Required work:
Which lines of the data contain the string "Viewport"? Copy every one of them.

Exercise data:
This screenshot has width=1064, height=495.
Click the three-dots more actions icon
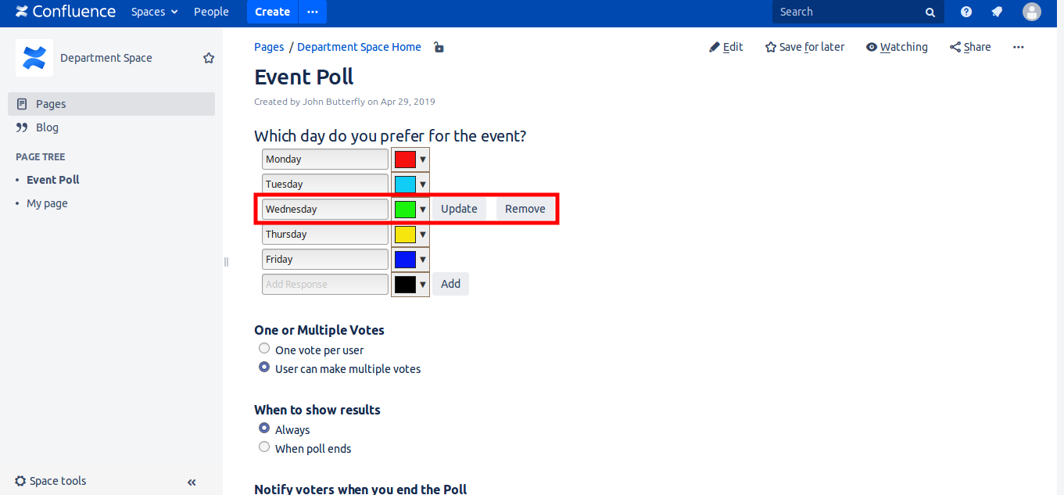point(1018,47)
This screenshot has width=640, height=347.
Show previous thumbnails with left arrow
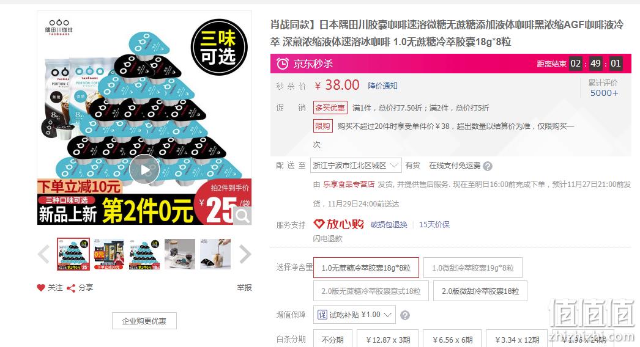coord(43,254)
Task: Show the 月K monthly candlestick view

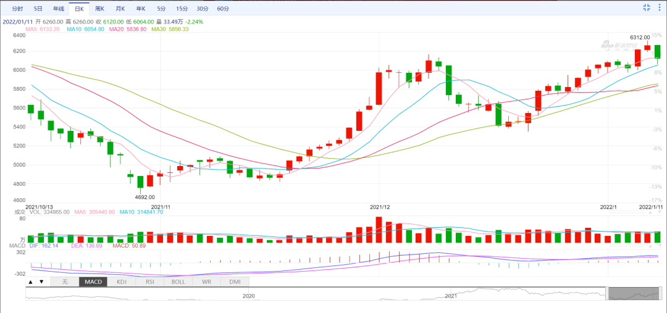Action: click(x=120, y=9)
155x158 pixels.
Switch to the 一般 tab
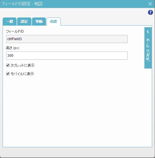tap(10, 22)
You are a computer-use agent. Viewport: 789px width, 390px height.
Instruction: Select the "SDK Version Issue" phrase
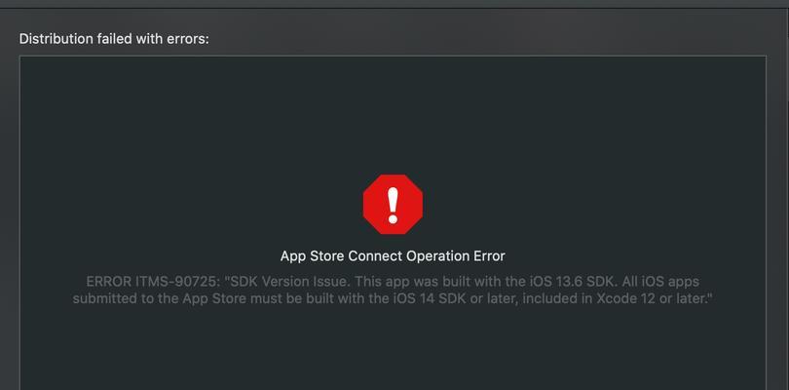tap(288, 281)
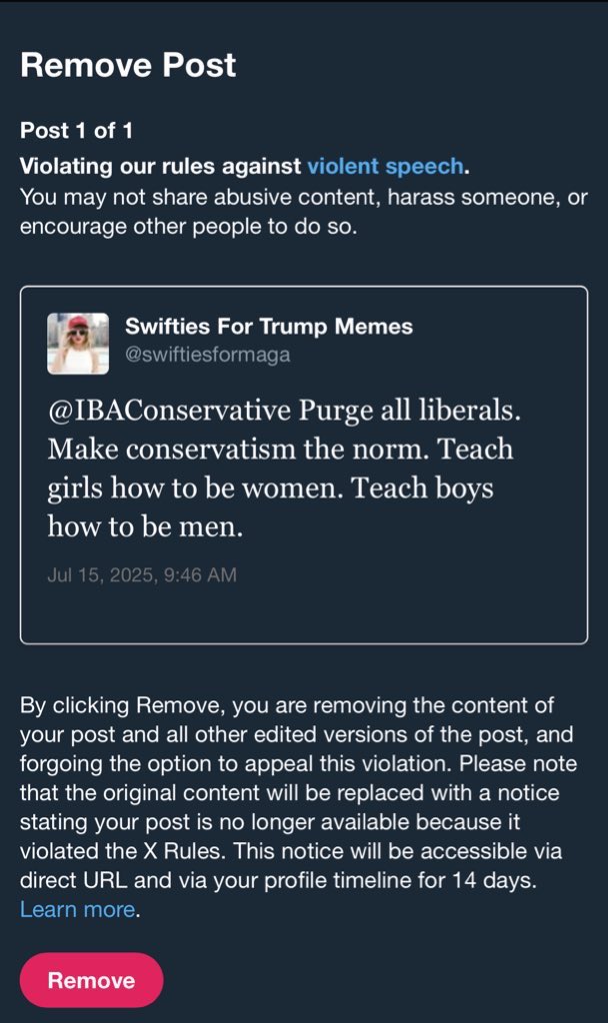Open the violent speech policy link
608x1023 pixels.
tap(385, 167)
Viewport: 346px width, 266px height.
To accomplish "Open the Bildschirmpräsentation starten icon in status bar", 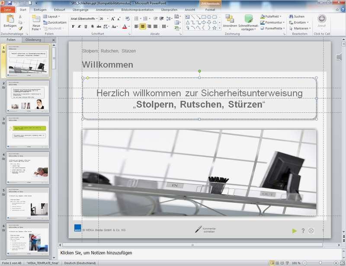I will tap(287, 262).
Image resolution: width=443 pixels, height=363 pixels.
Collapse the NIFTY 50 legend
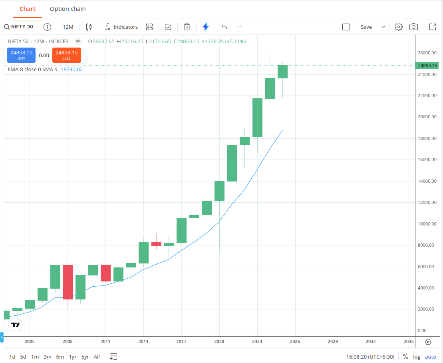click(77, 41)
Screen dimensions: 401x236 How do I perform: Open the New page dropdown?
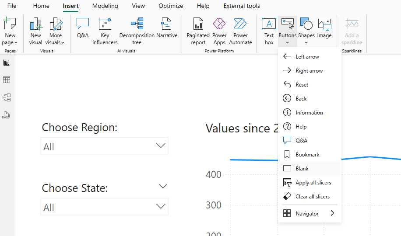10,42
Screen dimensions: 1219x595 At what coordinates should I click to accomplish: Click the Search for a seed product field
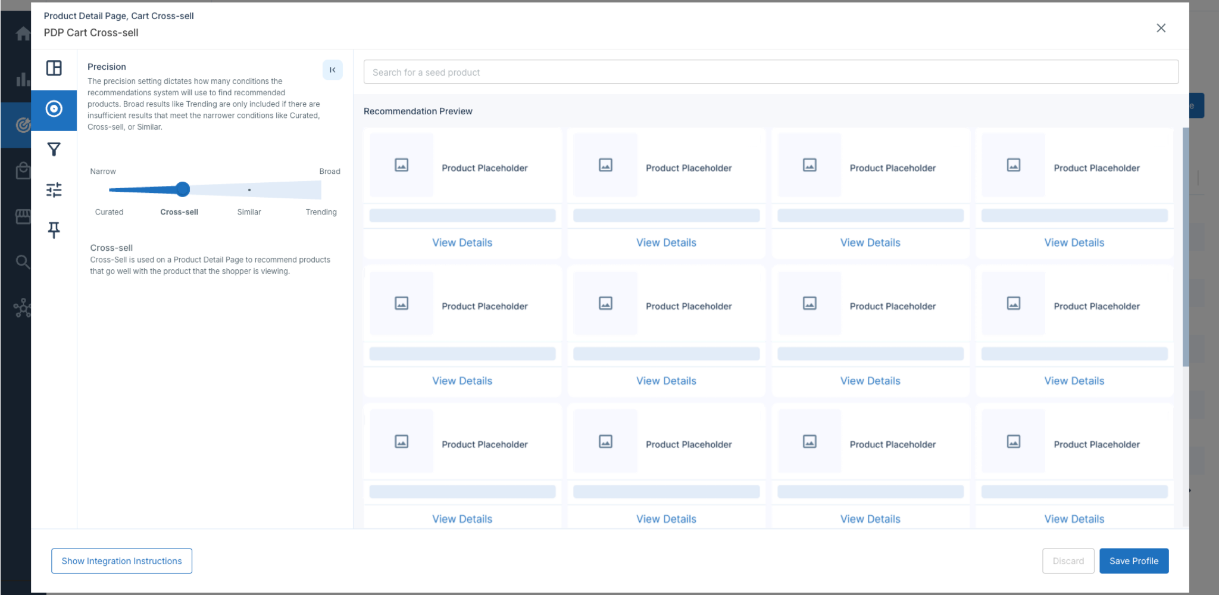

Answer to the problem:
You are a computer-use agent. Viewport: 789px width, 390px height.
Viewport: 346px width, 266px height.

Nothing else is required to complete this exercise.